» **Written task**: Format every line of the records as a JSON list of strings, one string per line, skipping any blank lines. Leave the pictures out of your answer.

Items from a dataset
□ □ □ □

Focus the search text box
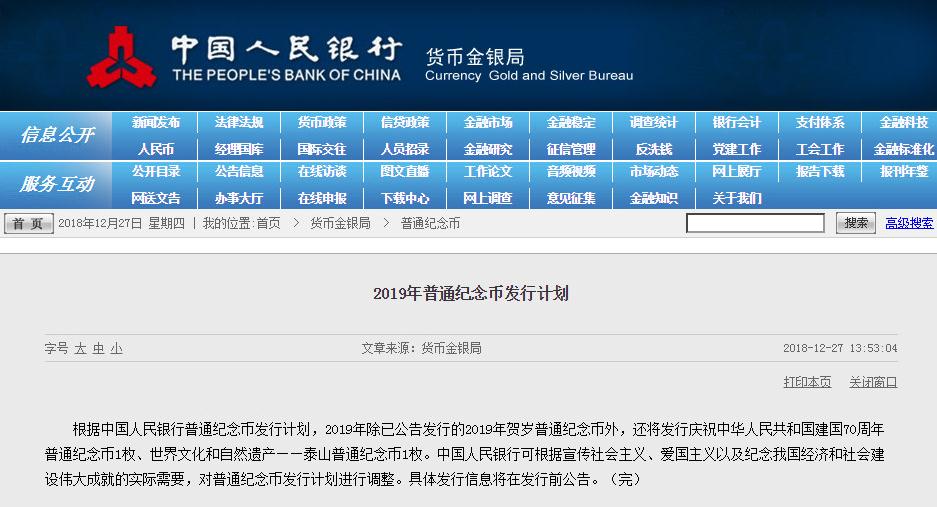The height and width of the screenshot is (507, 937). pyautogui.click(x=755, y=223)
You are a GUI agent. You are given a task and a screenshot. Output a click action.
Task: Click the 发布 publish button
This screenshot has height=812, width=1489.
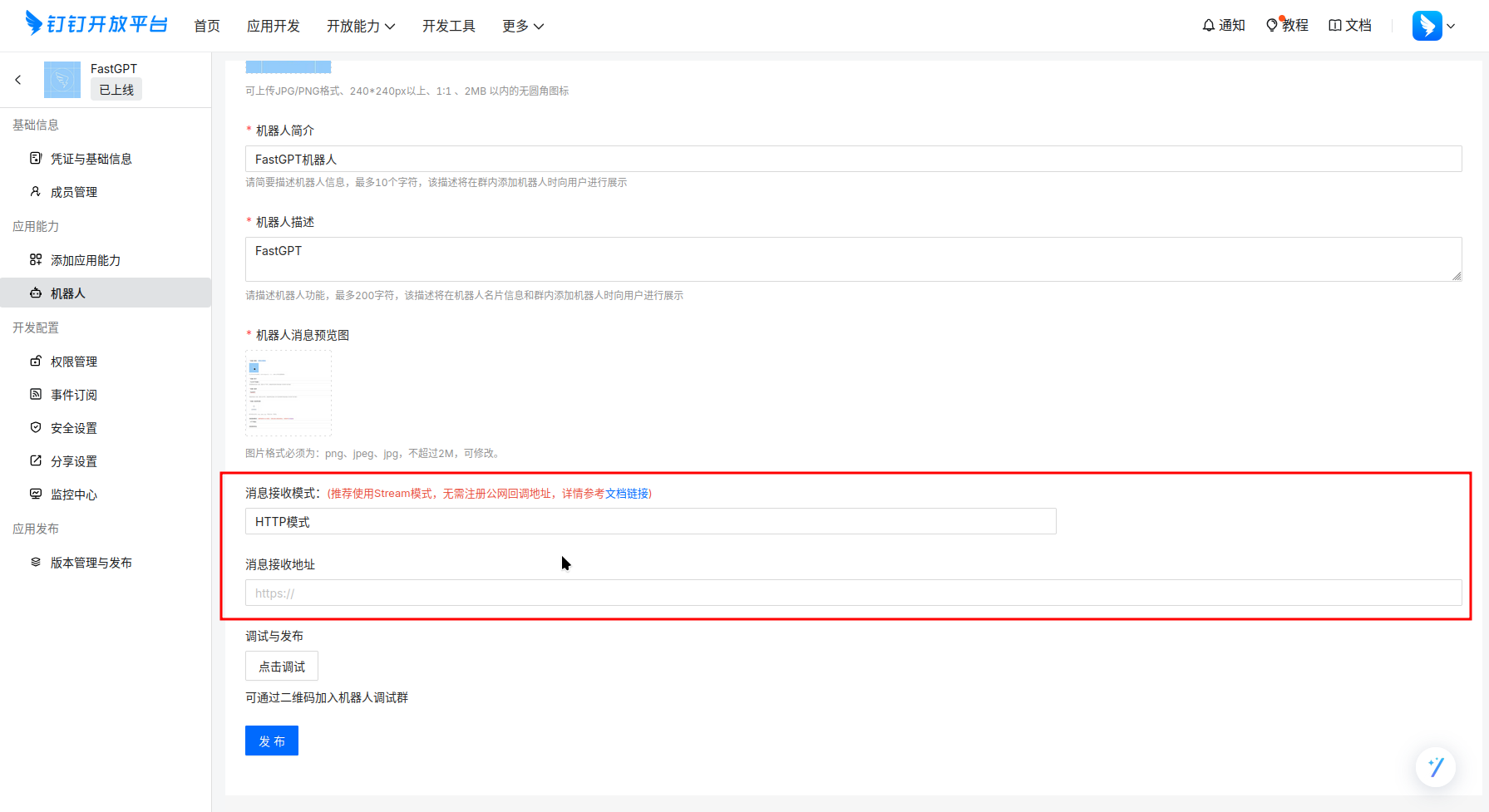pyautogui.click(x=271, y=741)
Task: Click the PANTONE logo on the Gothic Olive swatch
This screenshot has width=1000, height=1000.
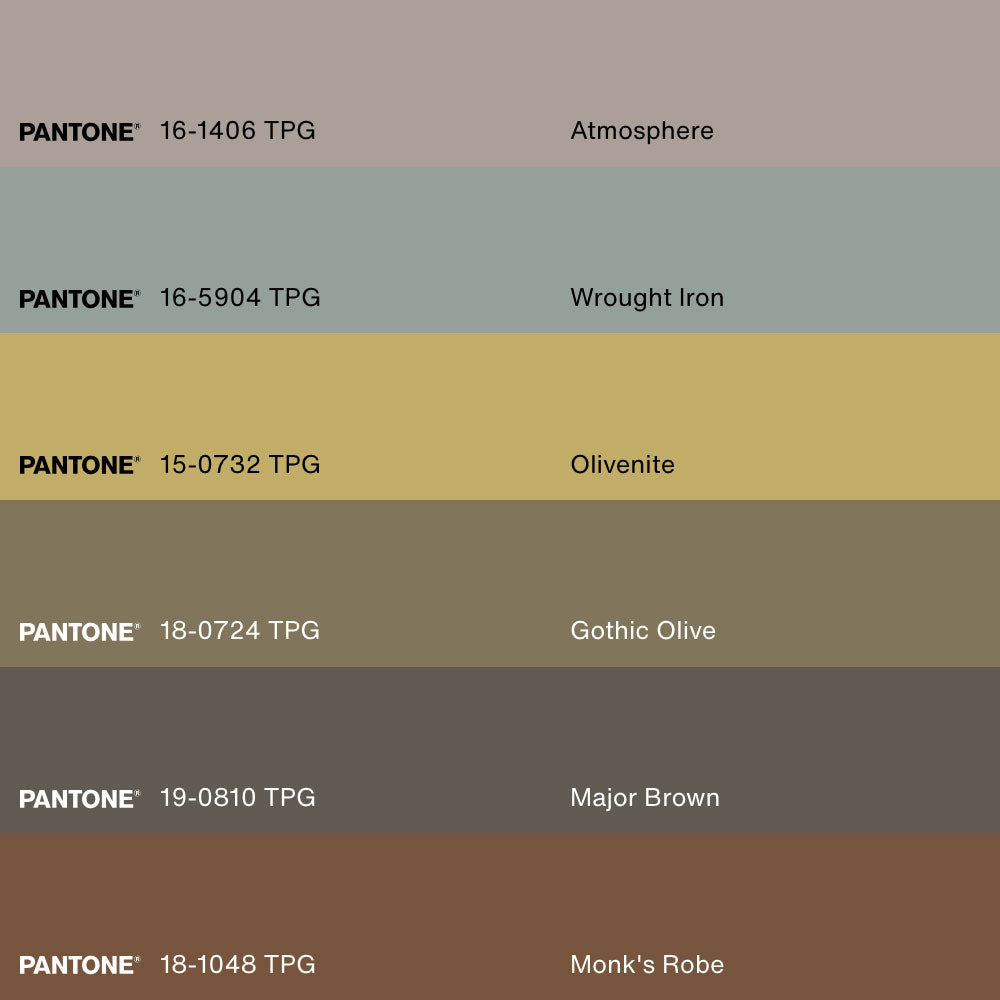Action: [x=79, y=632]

□ □ □ □

» **In response**:
[
  "Focus the search text box",
  "The height and width of the screenshot is (507, 937). pyautogui.click(x=755, y=223)",
  "You are a GUI agent. You are given a task and a screenshot. Output a click action.",
  "Task: Click the 发布 publish button",
  "This screenshot has height=812, width=1489.",
  "pyautogui.click(x=271, y=741)",
  "Task: Click the PANTONE logo on the Gothic Olive swatch",
  "This screenshot has width=1000, height=1000.",
  "Action: [x=79, y=632]"
]